**SUPPLIED PASSAGE:**
▽

SOUNDTRACK: EMEL-GlobalFEST Tiny Desk (Home) Concert #134/145 (January 12, 2021).
GlobalFEST is an annual event, held in New York City, in which bands from all over the world have an opportunity to showcase their music to an American audience. I’ve never been, and it sounds a little exhausting, but it also sounds really fun.
The Tiny Desk is teaming up with globalFEST this year for a thrilling virtual music festival: Tiny Desk Meets globalFEST. The online fest includes four nights of concerts featuring 16 bands from all over the world.
Given the pandemic’s challenges and the hardening of international borders, NPR Music and globalFEST is moving from the nightclub to your screen of choice and sharing this festival with the world. Each night, we’ll present four artists in intimate settings (often behind desks donning globes), and it’s all hosted by African superstar Angélique Kidjo, who performed at the inaugural edition of globalFEST in 2004.
The fourth band on the second night is Emel from Tunisia.
Tunisia-born singer Emel first performed at globalFEST in 2015, the same year she performed her song of Tunisian Revolution, “Kelmti Horra,” at the Nobel Peace Prize Concert. Emel was hailed by NPR as a “21st century catalyst for change.” She created her latest album, The Tunis Diaries, equipped with only a laptop, tape recorder and a crowdsourced guitar after she was unexpectedly quarantined in her childhood home in Tunis last spring.
Emel plays only two songs. It’s just her and her co-guitarist Kareem. The songs are spare but very full and quite powerful.
“Holm” (A Dream) is a pretty, quiet song with soaring vocal melodies over the restrained lead guitar from Kareem.
“Everywhere We Looked Was Burning” is sung in English. The spare and lushly echoed guitars make her voice sound especially raw and passionate.
[READ: January 14, 2021] “Drawing from Life”
I found this story to be a little confusing as it started.
Without really referring to the narrator specifically, the story starts with talk of being called out of retirement and away from Netflix, etc.
It wasn’t until the third paragraph when things started to get explained that it made sense.
Harold is a 70-plus year-old-man. He was one of the first people in his neighborhood to get the Coronavirus. His son had thought to get him an oxygen tank and so he didn’t need the hospital. Two weeks later he had survived the virus and was more or less immune.
It was sometime a month or so later that the local rabbi called up. He explained that people could no longer sit with the dying, with the deceased, as their faith prescribed. Perhaps, since he was now immune, he would be willing to do so. And, more to the point, perhaps he would be willing to paint the deceased for their family–as a last gesture.
Harold was an excellent painter–former teacher, exemplary artist who sold paintings to raise money–and often made a lot.
And so, Harold found himself in the hospital, often overnight, by himself, painting.
While he is painting he thinks back to his younger days “learning to see.” He lay and stared a the sky until he could “see it” and then paint it. He thought about the young woman in Amsterdam he painted who brought him home for a few months.
The paintings were lovely. Harold tried to imagine different ways he could present the subjects, but he stayed faithful to portraiture. The rabbi never asked for the paintings. Harold wondered if they would ever be claimed. But he didn’t mind, because he enjoyed doing them.

△

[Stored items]
▽

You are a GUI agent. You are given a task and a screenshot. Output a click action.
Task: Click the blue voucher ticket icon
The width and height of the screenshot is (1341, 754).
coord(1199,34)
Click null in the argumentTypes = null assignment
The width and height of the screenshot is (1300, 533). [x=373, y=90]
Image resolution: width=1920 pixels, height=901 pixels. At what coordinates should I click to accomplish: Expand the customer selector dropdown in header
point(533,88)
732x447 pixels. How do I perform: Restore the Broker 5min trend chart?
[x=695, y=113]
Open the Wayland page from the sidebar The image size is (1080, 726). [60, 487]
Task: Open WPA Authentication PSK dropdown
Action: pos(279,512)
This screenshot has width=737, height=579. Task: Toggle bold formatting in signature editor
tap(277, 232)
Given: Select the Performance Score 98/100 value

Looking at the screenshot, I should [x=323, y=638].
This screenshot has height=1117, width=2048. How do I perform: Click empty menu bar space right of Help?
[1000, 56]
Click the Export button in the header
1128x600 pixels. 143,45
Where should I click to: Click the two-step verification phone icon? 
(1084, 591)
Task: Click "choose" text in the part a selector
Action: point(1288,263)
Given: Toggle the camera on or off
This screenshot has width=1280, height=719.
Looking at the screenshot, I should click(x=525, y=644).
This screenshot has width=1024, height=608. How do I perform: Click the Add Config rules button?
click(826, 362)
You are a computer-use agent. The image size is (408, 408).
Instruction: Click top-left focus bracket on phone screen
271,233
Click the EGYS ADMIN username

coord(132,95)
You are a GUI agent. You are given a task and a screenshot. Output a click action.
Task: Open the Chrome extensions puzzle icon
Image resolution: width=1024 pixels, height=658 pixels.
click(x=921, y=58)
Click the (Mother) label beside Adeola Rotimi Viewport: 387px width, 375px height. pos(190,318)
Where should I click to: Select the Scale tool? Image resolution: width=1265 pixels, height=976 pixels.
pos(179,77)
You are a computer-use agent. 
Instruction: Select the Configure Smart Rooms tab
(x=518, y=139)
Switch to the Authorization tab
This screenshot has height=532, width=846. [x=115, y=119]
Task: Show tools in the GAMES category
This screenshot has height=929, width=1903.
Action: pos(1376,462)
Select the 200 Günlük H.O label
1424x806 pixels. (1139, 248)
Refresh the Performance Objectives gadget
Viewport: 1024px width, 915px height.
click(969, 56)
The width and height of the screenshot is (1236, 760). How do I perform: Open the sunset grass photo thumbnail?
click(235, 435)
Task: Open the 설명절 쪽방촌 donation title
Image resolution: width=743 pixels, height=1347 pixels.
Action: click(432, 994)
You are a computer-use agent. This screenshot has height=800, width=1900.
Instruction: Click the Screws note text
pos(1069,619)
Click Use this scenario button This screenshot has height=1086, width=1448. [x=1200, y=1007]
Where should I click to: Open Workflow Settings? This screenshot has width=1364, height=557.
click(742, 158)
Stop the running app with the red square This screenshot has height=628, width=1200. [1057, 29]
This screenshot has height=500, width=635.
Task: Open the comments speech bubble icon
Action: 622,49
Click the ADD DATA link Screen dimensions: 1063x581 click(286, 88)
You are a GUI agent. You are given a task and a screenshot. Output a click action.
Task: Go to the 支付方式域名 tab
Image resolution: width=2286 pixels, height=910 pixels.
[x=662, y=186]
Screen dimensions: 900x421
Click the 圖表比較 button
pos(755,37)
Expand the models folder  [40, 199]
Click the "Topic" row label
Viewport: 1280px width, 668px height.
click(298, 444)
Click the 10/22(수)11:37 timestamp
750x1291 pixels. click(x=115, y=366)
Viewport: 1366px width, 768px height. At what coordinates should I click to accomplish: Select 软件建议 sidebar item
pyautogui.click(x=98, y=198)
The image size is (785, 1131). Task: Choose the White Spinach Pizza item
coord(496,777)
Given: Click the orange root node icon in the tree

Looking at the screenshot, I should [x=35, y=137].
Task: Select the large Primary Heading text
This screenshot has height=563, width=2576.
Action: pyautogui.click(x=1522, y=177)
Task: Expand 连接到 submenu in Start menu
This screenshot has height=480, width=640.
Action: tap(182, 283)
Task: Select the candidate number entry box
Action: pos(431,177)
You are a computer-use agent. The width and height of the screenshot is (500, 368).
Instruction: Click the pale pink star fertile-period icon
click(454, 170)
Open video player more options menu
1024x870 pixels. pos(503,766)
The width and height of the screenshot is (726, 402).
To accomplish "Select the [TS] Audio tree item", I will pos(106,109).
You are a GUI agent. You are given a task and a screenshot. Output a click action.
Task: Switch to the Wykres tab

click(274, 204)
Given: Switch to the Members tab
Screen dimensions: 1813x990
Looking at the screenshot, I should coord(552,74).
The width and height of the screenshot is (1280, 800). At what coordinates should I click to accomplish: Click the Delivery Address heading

△

**REQUIRED ACTIONS:**
• 1. According to the blog post, who hosts the Tiny Desk Meets globalFEST concerts?
• 2. Copy the passage of the blog post between "Tunisia-born singer Emel" and "Tunis last spring.", inclusive, word for word.

**ANSWERS PROVIDED:**
• 1. Angélique Kidjo

• 2.
Tunisia-born singer Emel first performed at globalFEST in 2015, the same year she performed her song of Tunisian Revolution, “Kelmti Horra,” at the Nobel Peace Prize Concert. Emel was hailed by NPR as a “21st century catalyst for change.” She created her latest album, The Tunis Diaries, equipped with only a laptop, tape recorder and a crowdsourced guitar after she was unexpectedly quarantined in her childhood home in Tunis last spring.